▶ **Work required**
Look through the records below and collect all lines that hold the string "čelik".

(Records from a dataset)
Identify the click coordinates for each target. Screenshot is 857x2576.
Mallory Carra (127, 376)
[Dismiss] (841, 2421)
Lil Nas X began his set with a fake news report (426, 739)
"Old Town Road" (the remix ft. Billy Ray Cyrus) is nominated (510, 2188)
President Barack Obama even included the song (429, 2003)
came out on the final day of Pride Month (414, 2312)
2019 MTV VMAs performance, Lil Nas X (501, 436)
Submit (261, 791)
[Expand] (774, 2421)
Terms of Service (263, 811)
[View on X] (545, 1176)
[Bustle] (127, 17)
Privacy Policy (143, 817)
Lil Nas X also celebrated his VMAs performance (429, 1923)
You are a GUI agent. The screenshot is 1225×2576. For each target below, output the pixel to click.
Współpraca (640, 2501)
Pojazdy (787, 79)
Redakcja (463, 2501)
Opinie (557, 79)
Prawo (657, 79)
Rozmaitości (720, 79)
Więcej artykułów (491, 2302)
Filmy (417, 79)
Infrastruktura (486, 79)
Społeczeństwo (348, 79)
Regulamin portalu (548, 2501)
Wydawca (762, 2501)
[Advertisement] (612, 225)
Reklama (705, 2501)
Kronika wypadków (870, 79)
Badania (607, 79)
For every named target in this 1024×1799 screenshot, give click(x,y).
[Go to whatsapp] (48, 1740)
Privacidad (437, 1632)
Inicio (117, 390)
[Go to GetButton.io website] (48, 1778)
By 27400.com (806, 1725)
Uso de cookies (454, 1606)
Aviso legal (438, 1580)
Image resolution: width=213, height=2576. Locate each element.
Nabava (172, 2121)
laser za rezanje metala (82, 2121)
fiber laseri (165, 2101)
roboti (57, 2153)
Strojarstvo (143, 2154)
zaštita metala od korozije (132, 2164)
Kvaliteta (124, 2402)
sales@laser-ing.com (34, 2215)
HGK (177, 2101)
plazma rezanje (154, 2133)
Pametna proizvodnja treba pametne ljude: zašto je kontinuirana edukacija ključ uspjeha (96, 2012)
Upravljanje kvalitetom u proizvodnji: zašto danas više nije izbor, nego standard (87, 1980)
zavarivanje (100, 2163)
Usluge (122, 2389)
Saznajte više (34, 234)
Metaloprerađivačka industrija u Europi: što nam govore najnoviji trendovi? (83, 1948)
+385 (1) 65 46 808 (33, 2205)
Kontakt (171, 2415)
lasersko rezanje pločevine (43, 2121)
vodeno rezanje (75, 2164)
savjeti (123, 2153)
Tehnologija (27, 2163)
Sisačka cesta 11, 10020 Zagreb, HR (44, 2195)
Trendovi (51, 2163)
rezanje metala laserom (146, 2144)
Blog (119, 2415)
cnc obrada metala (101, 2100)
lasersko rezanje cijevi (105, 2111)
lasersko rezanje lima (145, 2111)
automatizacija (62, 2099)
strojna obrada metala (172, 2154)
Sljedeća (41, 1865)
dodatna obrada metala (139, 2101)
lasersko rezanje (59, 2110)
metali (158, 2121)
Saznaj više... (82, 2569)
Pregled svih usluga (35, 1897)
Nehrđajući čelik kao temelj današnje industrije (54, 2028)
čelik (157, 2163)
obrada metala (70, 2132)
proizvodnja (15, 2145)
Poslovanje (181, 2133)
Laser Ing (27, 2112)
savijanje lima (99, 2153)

▶ **Problem solution**
Nehrđajući čelik kao temelj današnje industrije (54, 2028)
čelik (157, 2163)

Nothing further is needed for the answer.